袁世凯穷追不舍,弄得国王张口结舌,无法回答。
袁世凯正了正身子,郑重地提议:
“像这么通过翻译,可能会产生误译或误解,最好以笔代言,以求准确。”
“也好,那么就……”
国王命令身边宦官取来纸笔。宦官退下不久,从屏风外面进来一个少年宦官。
“启奏陛下——”
“什么事?”国王问。
“诸位大臣说,朴使(定阳)问题不宜落在纸上。”
显然,是屏风后面的大臣们派他禀奏的。
“关于处分问题,今后将进行讨论,不应留下书面凭证。”屏风后面,数人齐声说道。
在朝鲜生活的时间已经不短,袁世凯能听懂简单的朝鲜语。
“王沉吟久之——”袁世凯把当时的情景报告给李鸿章。
“有这么多人听着,用不着笔谈吧。”国王无可奈何地说道。
“得不到殿下的明确答复。我不能回去!笔谈又有何妨?不是一样吗?”
国王只好命人取过笔纸,但他让闵泳韶代笔,可能是提防万一。
国王在笔谈中躲躲闪闪,避过袁世凯的锋芒。尽管是这样毫无内容的笔谈,袁世凯虽再三要求,连一份抄件也没得到。可见,朝鲜政府多么谨慎。
袁世凯之所以没有强夺笔谈原本,应该说是学会了控制自己。若在几年前,他早就一把夺过来了。
他能如此控制自己,是李鸿章的劝告起了作用。袁世凯在朝鲜的一言一行,都引起各国外交官的恶评。每逢有事,表示朝鲜是清之属国时,必然由袁世凯出面,这是他的任务。恶评越多越说明他在认真地执行任务,不过,由于年轻任性,做得过火之处也颇为不少。

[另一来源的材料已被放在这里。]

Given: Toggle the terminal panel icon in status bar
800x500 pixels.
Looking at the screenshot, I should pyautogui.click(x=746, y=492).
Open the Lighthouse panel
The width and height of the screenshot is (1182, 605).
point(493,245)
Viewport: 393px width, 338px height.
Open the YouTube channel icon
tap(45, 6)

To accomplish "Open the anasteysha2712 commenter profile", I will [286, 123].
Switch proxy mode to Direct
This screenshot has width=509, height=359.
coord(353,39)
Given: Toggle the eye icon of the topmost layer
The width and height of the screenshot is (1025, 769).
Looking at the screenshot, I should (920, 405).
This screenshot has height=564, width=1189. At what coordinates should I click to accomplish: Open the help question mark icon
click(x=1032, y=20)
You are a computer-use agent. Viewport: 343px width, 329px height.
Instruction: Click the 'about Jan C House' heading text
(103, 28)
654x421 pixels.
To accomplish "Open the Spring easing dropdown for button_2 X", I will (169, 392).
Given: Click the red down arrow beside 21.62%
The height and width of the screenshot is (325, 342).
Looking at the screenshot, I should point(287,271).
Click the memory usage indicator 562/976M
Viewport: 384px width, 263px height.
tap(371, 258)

汉城的外交官集会,袁世凯往往不出席,大都是唐绍仪代他前去,以表示他绝非一般的外交官。朝鲜是中国的属国,不是对等关系,他的官名是“驻扎朝鲜总理交涉通商事宜”。不用“外交”二字,含混其词地用了个“交涉”,为的就是强调清廷的特殊立场。所以,袁世凯从来不与外国公使打交道,他的任务就是要显示不与他们同伍。
袁世凯究竟有多大的权限呢?各国公使开会,他只派翻译出席,自己从来不与别国外交官采取同一行动,并任意出入朝鲜宫廷。是普通的办事大臣,还是钦差大臣身份的公使?对此,美国驻中国公使接到本国训令,向清政府提出质问。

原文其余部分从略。